- **About this task**
Your output should be the lines of the data that follow, reproduced exactly from the first through the line bearing "You are a computer-use agent. 1092x624".

Records from a collection
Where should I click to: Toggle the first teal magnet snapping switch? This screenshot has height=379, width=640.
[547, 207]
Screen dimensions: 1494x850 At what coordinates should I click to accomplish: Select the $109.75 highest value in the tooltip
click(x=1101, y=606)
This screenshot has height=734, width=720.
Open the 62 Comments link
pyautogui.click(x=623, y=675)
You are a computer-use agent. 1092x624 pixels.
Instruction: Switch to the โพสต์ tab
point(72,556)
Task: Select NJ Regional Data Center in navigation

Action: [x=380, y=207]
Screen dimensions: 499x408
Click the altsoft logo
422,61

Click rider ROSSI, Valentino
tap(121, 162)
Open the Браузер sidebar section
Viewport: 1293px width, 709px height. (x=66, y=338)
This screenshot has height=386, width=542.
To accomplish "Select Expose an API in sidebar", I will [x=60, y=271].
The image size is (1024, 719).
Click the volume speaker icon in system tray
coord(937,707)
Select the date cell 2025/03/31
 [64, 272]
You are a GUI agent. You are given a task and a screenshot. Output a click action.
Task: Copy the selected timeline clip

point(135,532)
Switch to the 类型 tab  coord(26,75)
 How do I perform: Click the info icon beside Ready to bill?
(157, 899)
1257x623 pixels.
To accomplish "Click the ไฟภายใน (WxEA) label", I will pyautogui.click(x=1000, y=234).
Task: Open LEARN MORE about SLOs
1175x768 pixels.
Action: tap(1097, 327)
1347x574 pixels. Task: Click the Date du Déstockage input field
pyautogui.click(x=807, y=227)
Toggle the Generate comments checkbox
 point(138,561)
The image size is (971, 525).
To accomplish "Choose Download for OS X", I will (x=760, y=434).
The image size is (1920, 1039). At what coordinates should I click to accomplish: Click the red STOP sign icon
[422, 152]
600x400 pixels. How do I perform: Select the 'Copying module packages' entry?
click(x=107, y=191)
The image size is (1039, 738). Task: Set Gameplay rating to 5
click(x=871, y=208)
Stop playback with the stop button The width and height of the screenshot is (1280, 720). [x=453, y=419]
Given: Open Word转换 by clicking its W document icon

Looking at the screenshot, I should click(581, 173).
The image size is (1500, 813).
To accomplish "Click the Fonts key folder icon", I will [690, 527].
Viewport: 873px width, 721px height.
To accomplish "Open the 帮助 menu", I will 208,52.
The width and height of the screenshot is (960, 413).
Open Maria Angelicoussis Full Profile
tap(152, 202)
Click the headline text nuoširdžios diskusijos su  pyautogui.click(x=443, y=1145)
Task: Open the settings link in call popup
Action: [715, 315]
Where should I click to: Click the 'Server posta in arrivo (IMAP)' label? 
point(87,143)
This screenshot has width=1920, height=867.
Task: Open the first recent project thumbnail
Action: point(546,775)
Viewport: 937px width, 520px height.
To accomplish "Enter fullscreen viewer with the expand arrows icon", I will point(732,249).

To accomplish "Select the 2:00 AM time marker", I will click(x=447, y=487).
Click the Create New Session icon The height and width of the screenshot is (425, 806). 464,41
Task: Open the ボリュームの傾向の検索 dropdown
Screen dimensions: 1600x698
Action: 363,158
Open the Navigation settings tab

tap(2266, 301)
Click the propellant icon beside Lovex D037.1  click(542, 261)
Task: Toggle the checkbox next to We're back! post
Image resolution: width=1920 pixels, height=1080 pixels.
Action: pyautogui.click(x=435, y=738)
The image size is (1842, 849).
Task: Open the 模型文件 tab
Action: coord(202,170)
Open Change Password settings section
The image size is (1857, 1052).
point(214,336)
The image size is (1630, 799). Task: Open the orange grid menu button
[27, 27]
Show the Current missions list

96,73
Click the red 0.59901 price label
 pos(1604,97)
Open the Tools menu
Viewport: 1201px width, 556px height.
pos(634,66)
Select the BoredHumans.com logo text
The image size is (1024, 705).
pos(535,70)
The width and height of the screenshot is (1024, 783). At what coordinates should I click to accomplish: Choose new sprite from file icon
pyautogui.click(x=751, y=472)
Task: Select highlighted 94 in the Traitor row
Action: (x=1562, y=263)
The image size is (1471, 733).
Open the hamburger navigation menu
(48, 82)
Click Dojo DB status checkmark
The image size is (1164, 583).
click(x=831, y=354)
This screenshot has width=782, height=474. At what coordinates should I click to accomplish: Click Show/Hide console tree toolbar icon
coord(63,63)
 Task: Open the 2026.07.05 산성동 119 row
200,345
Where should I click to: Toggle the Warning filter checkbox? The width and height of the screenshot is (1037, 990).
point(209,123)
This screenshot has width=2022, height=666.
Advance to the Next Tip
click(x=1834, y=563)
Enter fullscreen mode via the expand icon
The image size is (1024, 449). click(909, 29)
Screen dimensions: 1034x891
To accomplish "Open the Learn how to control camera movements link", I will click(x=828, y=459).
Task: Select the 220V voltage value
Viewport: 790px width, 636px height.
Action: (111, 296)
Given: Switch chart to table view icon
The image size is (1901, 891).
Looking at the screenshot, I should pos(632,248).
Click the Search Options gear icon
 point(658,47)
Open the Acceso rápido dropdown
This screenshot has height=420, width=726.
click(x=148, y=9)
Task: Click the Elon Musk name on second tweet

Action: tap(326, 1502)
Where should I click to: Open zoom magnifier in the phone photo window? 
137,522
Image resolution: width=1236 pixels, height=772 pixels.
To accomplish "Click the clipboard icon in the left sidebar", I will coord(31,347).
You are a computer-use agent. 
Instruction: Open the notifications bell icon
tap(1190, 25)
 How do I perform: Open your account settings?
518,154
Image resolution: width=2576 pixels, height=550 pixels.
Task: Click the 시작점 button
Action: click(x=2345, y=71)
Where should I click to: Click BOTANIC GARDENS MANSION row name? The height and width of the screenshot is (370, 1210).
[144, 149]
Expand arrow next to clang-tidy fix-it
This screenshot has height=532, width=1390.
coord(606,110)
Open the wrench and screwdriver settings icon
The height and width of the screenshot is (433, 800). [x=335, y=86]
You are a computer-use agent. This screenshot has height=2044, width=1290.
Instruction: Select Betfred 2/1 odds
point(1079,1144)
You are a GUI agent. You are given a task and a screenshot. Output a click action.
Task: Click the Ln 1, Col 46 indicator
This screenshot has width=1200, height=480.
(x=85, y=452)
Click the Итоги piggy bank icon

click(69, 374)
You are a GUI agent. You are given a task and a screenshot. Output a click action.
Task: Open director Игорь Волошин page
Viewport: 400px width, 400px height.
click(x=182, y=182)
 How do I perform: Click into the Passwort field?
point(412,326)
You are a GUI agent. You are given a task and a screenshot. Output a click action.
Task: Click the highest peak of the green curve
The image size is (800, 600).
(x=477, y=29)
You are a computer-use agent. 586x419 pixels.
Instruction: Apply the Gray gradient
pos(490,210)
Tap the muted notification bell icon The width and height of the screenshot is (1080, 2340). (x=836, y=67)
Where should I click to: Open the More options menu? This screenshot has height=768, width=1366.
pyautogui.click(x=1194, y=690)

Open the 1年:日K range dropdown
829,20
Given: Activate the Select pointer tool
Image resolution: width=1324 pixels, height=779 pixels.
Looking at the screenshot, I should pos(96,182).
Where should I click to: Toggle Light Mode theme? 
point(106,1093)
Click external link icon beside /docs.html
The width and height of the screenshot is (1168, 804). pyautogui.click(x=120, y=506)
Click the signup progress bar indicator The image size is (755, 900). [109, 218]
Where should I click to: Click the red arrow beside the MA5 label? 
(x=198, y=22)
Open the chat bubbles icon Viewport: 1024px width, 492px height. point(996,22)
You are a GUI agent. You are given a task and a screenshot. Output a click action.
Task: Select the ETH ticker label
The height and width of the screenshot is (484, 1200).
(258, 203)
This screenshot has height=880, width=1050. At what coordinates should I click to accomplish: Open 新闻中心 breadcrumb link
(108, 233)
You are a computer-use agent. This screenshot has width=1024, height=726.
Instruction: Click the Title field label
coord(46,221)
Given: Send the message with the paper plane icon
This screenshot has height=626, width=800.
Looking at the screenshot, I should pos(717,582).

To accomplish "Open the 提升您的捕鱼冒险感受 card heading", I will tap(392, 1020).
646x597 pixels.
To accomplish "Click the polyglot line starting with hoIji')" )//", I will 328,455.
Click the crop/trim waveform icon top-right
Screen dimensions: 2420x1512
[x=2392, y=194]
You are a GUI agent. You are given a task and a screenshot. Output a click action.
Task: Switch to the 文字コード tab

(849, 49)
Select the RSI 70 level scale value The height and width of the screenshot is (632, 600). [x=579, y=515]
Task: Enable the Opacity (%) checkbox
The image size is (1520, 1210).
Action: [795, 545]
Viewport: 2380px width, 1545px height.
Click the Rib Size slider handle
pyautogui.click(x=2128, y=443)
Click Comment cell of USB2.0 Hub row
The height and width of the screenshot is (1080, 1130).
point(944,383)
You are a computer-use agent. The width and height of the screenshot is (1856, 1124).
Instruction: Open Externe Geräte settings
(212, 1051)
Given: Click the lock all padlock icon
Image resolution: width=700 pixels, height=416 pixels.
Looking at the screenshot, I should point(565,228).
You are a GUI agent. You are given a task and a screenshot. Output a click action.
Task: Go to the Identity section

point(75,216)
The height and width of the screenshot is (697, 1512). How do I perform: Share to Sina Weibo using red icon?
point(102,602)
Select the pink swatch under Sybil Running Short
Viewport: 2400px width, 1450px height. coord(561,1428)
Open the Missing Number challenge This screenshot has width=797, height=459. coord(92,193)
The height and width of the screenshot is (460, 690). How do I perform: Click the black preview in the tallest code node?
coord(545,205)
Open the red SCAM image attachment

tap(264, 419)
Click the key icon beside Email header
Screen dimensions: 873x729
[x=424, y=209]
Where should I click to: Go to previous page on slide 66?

- **Output for this task**
Where should I click to: Toggle the first teal magnet snapping switch? This screenshot has height=379, width=640.
[547, 207]
Screen dimensions: 1494x850 At what coordinates should I click to accomplish: Select the $109.75 highest value in the tooltip
click(x=1101, y=606)
This screenshot has height=734, width=720.
Open the 62 Comments link
pyautogui.click(x=623, y=675)
You are a computer-use agent. 1092x624 pixels.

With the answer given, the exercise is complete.